─── DOCUMENT EXCERPT

In my own role, I’ve realized that getting promoted is more likely to put me in competition with a more elite set of engineers, so I continue to decline the promotion offer. I happily perform at top of band in my current role, and avoid the PIP stress. I’m likely sacrificing $100k/year for this peace of mind, but also expect to work another 7 years in this role at this level, as opposed to maybe 3 years at the higher level before getting PIPed.
It's interesting to ponder if this is a good thing or a bad thing. The knee jerk reaction is this is all very unhealthy but I wonder if it is really. Imagine we were talking about back-up quarterbacks in the NFL. That individual is probably one heck of a quarterback and athlete, and they did excellent in lesser teams which is what got them into the NFL in the first place. But, they are a back-up quarter back in the NFL, not a starter. If they continue to remain a back-up quarterback, should they be PIP'ed or not?
In an NBA reference, the fallen elite athletes from US teams would venture to Europe or Asia and play there. They’re still getting paid, and the European teams are better because of it.
There are 1000’s of accounts where these solutions architects would be better than the existing architects. Instead of sending them down into the minor leagues, we are firing them. Seems short sighted, and a waste of talent.
You only ever have one quarterback playing for a team at once. no matter how successful the team becomes. presumably with a company, you are constantly growing and should need to grow your talent pool constantly. And how do I know that next year's new recruits are going to be as good as this year's pip'ed employees?

──────

** EXERCISES **
**1)** Repeat word for word the part of the discussion about PIPs starting at "In an NBA reference, the" and ending at "year's pip'ed employees?".
**2)** Answer these from the discussion about PIPs:
(a) How much money per year does the first commenter think they are likely giving up by declining promotion?
(b) In the NBA reference, where do fallen elite athletes from US teams go to play?
(c) How many quarterbacks play for a team at once?
**3)** Please resume the discussion about PIPs after its last sentence, writing on from there.
The listing that comes next is from an unrelated source.

─── SUPPLIED DATA

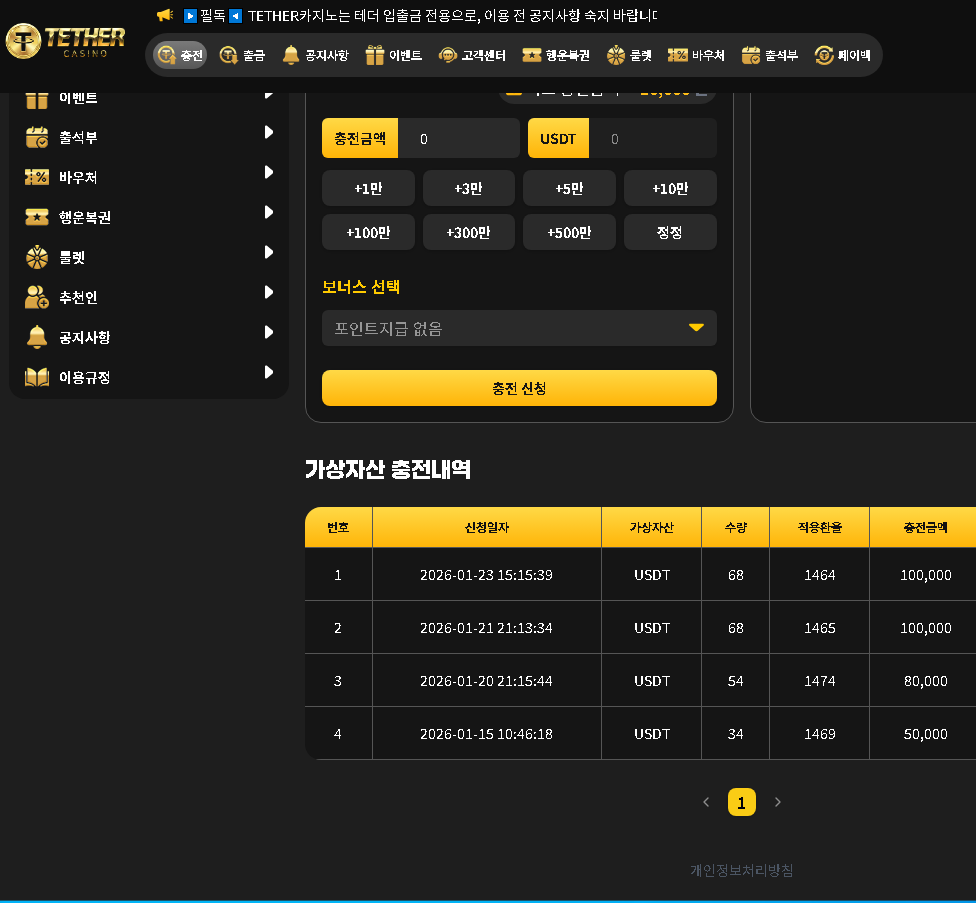Viewport: 976px width, 903px height.
Task: Open 페이백 icon in top navigation
Action: 824,56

──────

** THE REPLIES **
**1)**
In an NBA reference, the fallen elite athletes from US teams would venture to Europe or Asia and play there. They’re still getting paid, and the European teams are better because of it.
There are 1000’s of accounts where these solutions architects would be better than the existing architects. Instead of sending them down into the minor leagues, we are firing them. Seems short sighted, and a waste of talent.
You only ever have one quarterback playing for a team at once. no matter how successful the team becomes. presumably with a company, you are constantly growing and should need to grow your talent pool constantly. And how do I know that next year's new recruits are going to be as good as this year's pip'ed employees?

**2)**
(a) $100k a year
(b) Europe or Asia
(c) One

**3)**
I think the trouble is that most teams don’t need this level of performance. They don’t need the top .0001%. Those teams are the edge cases not even worth talking about.
And more importantly, not the ones you want to model your team after.
I got put on a PIP at Amazon, and even at the time I thought it was a reasonable criticism. I then worked hard, graduated out of the PIP, and stayed there a few more years. (I also opted-in to a second PIP (with my manager's knowledge and assistance) when I was leaving so I could get severance, but I don't really count that)
One of my current mentees got put on a PIP a couple years ago, and she likewise has significantly improved. (She also survived a round of layoffs a year later, which should speak to that)
So while PIPs might be started with the expectation that most employees won't improve, I think they're also started with the hope that they will.
> So while PIPs might be started with the expectation that most employees won't improve, I think they're also started with the hope that they will.
I've seen it both ways and I think it comes down to the quality of the company and the manager - which, of course, varies widely. A good manager doesn't need PIPs because they're always communicating clearly and consistently to their reports about how they're doing. Ultimately, PIPs exist due to concerns about legal claims for wrongful dismissal which can be hard to defend if there's no clear paper trail of documentation.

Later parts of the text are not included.